Development of Cost Effective In Vitro Regeneration Protocol of Malaxis acuminata D. Don a Therapeutically Important Orchid Using Pseudobulbs as Explant Source

Abstract

This communication reports the in vitro culture of pseudobulb segments of Malaxis acuminata D. Don. and screening of some low cost substrata as alternative to agar. About 8-10 week old pseudobulb from the in vitro sourced plants were harvested and longitudinally cut into two halves and cultured. Within 5-6 week of culture, about 98 percent of pseudobulb segments responded positively and formed as many as 11 shoot buds per explants on MS medium enriched with sucrose (3%, w/v), casein hydrolysate (100 mg L-1) and ?-naphthalene acetic acid (NAA) + N6 benzyl adenine (BA) (6 µM each in combination). Incorporation of lower activated charcoal (< 0.3%) in the initiation medium did not promote shoot bud formation but a concentration of 0.3% (w/v) promoted healthy root formation and pigmentation of the plantlets.
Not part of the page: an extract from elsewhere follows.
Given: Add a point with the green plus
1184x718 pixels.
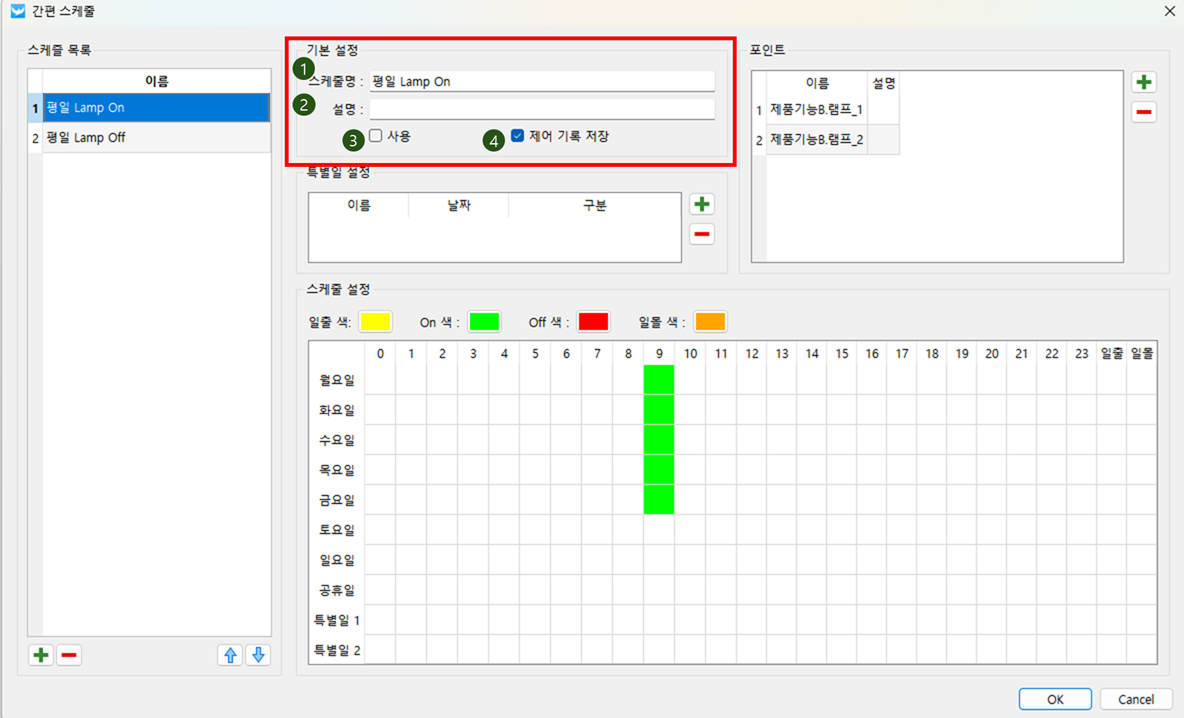Looking at the screenshot, I should [1144, 83].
The shoot buds were converted into rooted plantlets and distinct pseudobulbs on medium containing sucrose (3%), and NAA and BA (3 µM each in combination) where as many as 18 shoot buds, protocorm-like bodies (PLBs) were developed per subculture. Among the three alternative substrata incorporated in the regeneration medium, regenerative response on ‘foam disk’ as substratum was competitive with agar gelled medium while regeneration on coconut coir and forest litter were underperformed. Production cost could be substantially reduced (about a fourth) by using foam as agar alternative. The transplants were maintained in a poly-shade (~75% shade) for about 8 week before transferring to the natural habitat where about 75% of the transplants survived.